** Stored items from a collection **
----

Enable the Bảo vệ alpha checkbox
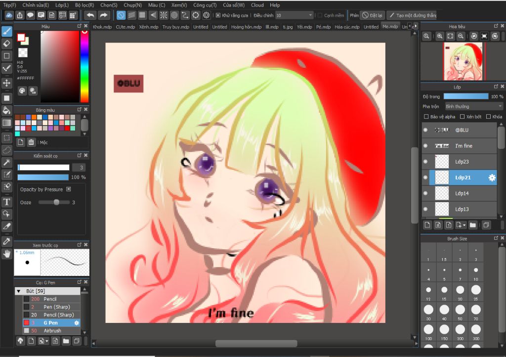The image size is (506, 357). [x=426, y=117]
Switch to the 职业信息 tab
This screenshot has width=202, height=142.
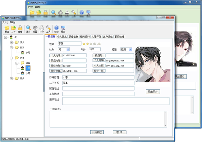click(73, 37)
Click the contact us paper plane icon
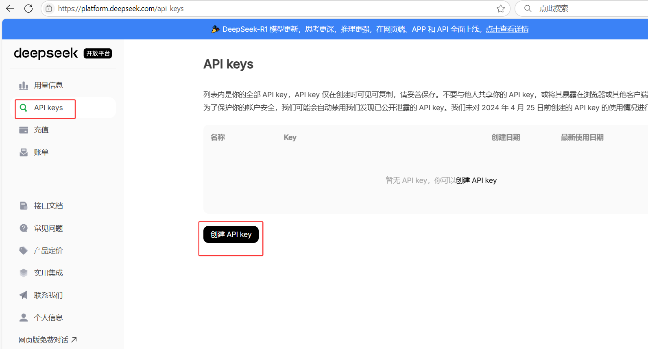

----

** What is required **
Print every line above once more, exactly. Omit the pictures.

** Response box **
Enable the Bảo vệ alpha checkbox
The image size is (506, 357). [x=426, y=117]
Switch to the 职业信息 tab
This screenshot has width=202, height=142.
click(73, 37)
Click the contact us paper plane icon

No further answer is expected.